Input data:
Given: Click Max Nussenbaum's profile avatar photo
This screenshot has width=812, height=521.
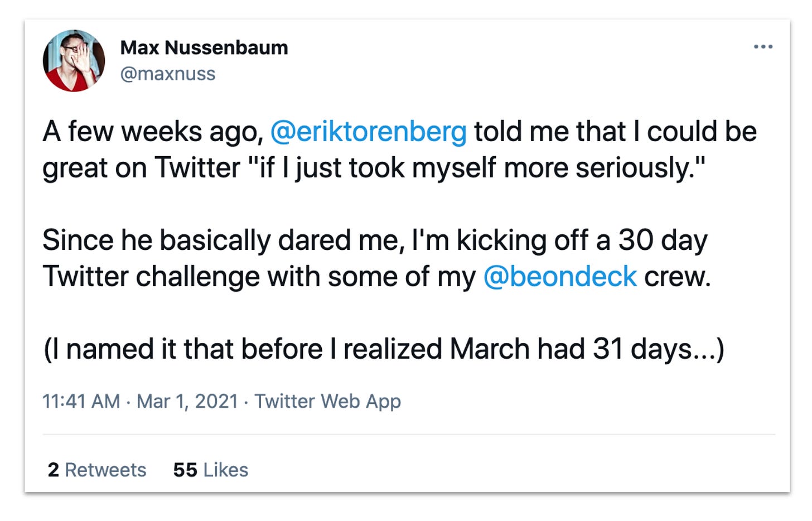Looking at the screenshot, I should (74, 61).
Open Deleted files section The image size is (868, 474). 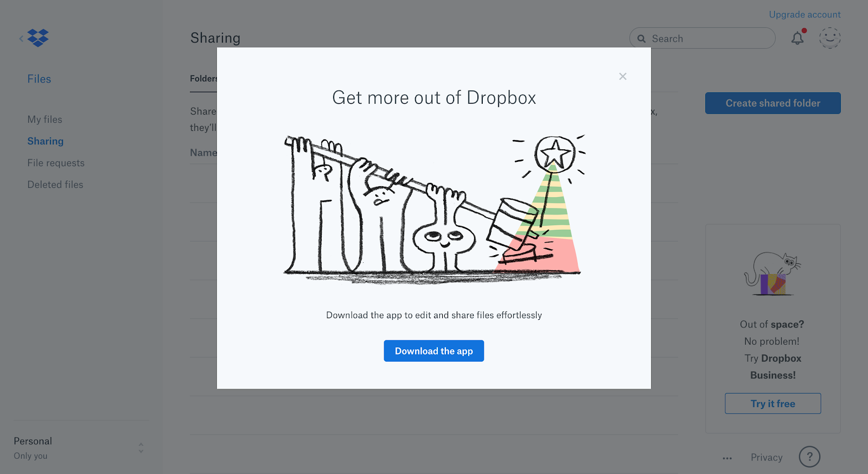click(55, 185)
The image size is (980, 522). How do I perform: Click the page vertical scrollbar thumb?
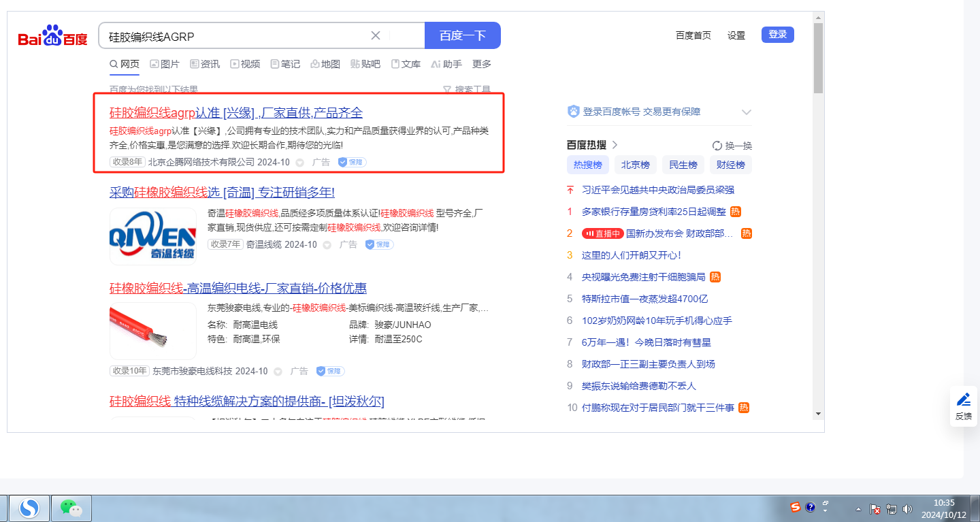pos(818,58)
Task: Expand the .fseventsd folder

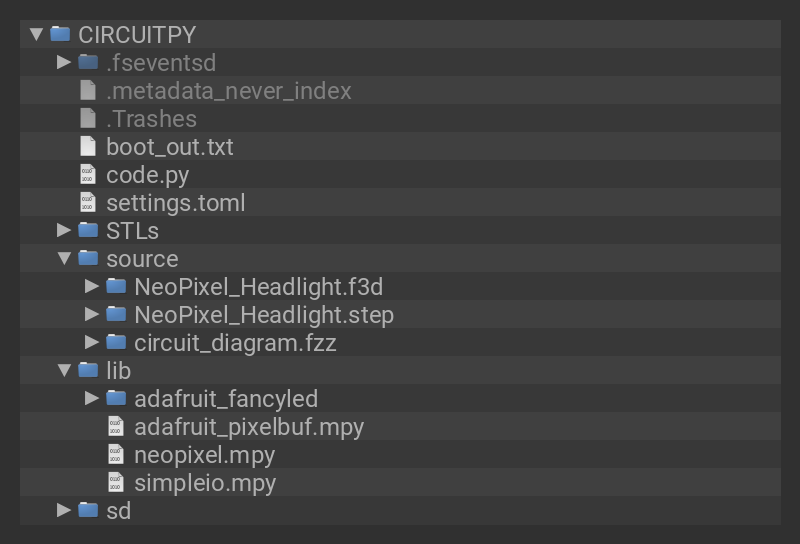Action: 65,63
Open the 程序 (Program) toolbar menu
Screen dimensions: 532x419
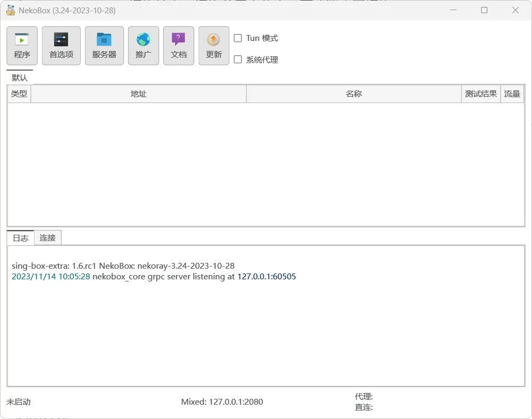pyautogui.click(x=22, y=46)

The problem:
In the records above, find the line that contains "Open the 程序 (Program) toolbar menu", then write it out along with every line after it, exactly, through the last one. Leave the pictures out.

Answer area:
Open the 程序 (Program) toolbar menu
Screen dimensions: 532x419
pyautogui.click(x=22, y=46)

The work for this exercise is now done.